As an example for the kind of thinking behind a convex cost function: If you want to produce one widget, you can do it with the 3 most skilled workers in town. If you want to produce two widgets, you can do it with the 7 most skilled workers in town because the 4 additional ones are slower. Alternatively, all workers have the same productivity but first you take the cheapest and the next ones would only do the job for more money. Alternatively, you consider hours worked: A worker can produce one good in three hours, but the second one takes four hours because working is exhausting. Similarly, the first hours are paid on regular contract wherease extra-hours need extra compensation. Alternatively, you need wood for production. For the first goods you can chop wood in your own forest, but once you need more you need to find additional more expensive sources. And so on.
Remember that the supply curve is the increasing part of the marginal cost curve. The supply curve in Econ 101 is upward sloping because of the above intuition. It might be that there are increasing returns to scale, e.g. because workers can divide jobs and there are gains from specialization. Eventually, however, we assume that those gains come to an end at some point as marginal returns diminish.
Next, and this is not a good reason, note that a monopolist optimally produces a quantity such that marginal revenue - marginal cost = 0. Convex costs ensure that this is in fact a maximum.
Solution 3:
If the cost function is globally concave in output $y$, then
- the profit function is convex in $y$ and the optimal (profit maximizing) output is not characterized by the equality between price and marginal cost, so price taker firms have an optimal output level that is either 0 or tends to infinity
- the profit is negative at least for low levels of output (if $c'(0)>p$)
Such a concavity assumption will have difficulties to explain why about 60% of firms produce less than 5% of total output.
For these reasons, the cost functions are probably not concave (globally), unless for firms with strong market power... Instead it is quite plausible that the cost function is locally convex and exhibits nonconvexities here and there.
Solution 4:
Increasing and convex costs are a result of decreasing returns to scale. These are mainly due to the limited availability of (local) input factors. Other contributing factors are the decline of management efficiency of large-scale production, the imperfection of internal supervision and control mechanisms, and more complex information transmission.
Solution 5:
In my very limited empirical experience it seemed that cost functions were in fact non-convex for most output levels in the few industries I looked at. Allocating costs to exact parts of a process is very difficult, but marginal costs were generally assumed to be constant, with some jumps as capacity constraints were reached.
The theorems in microeconomics/general equilibrium theory that deal with the existence of solutions to profit maximization problems, the existence of competitive equilibria and Pareto-efficiency of these equilibria are well-liked for their mathematical elegance. However they rely on a bunch of convexity/concavity assumptions. (The branch of math used is convex analysis.)

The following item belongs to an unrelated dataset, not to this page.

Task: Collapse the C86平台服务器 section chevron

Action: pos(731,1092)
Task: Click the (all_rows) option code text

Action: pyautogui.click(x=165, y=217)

Hence these assumptions are dictated more by the desire for elegant theoretical solutions rather than empirical knowledge.
Note that there are many possible rationalizations for why cost functions may be convex, some (interesting ones) are outlined in the other answers. I would argue that these are mostly rationalizations of the assumption, not proof of its empirical validity. To be fair, I also do not provide empirical proof.